____ SUPPLIED MATERIAL

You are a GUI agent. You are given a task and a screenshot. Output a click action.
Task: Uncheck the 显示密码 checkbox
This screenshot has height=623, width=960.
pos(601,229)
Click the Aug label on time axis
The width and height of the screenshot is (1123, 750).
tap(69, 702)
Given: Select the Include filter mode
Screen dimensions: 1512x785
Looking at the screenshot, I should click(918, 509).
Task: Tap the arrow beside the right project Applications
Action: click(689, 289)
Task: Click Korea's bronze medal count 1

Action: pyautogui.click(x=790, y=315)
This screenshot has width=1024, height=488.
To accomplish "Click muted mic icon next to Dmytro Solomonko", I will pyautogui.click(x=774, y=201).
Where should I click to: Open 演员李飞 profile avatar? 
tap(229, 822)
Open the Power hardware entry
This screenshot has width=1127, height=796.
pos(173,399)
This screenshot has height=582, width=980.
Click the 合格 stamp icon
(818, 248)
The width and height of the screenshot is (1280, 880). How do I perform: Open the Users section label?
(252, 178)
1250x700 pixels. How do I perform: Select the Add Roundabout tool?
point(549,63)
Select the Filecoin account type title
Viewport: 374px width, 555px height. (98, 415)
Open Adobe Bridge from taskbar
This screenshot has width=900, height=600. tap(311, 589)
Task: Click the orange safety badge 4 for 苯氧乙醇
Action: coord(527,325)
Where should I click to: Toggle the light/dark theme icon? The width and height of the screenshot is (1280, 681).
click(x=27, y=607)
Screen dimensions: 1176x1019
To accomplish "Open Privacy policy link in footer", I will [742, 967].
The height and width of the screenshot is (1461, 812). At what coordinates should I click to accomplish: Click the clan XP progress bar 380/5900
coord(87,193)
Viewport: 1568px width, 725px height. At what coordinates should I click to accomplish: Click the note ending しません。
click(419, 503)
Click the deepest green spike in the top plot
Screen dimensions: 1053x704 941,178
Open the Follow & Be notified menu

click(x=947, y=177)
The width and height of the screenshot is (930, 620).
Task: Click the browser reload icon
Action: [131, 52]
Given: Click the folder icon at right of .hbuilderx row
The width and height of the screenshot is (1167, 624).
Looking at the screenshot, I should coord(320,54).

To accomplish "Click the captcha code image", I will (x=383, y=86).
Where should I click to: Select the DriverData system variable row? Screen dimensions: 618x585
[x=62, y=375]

________

**BRIEF:** Once the line that contains "Click the deepest green spike in the top plot" is found, please give it again exactly, along with each line that comes after it, through the last line of the entries.

**EXERCISE ANSWER:**
Click the deepest green spike in the top plot
Screen dimensions: 1053x704 941,178
Open the Follow & Be notified menu

click(x=947, y=177)
The width and height of the screenshot is (930, 620).
Task: Click the browser reload icon
Action: [131, 52]
Given: Click the folder icon at right of .hbuilderx row
The width and height of the screenshot is (1167, 624).
Looking at the screenshot, I should coord(320,54).

To accomplish "Click the captcha code image", I will (x=383, y=86).
Where should I click to: Select the DriverData system variable row? Screen dimensions: 618x585
[x=62, y=375]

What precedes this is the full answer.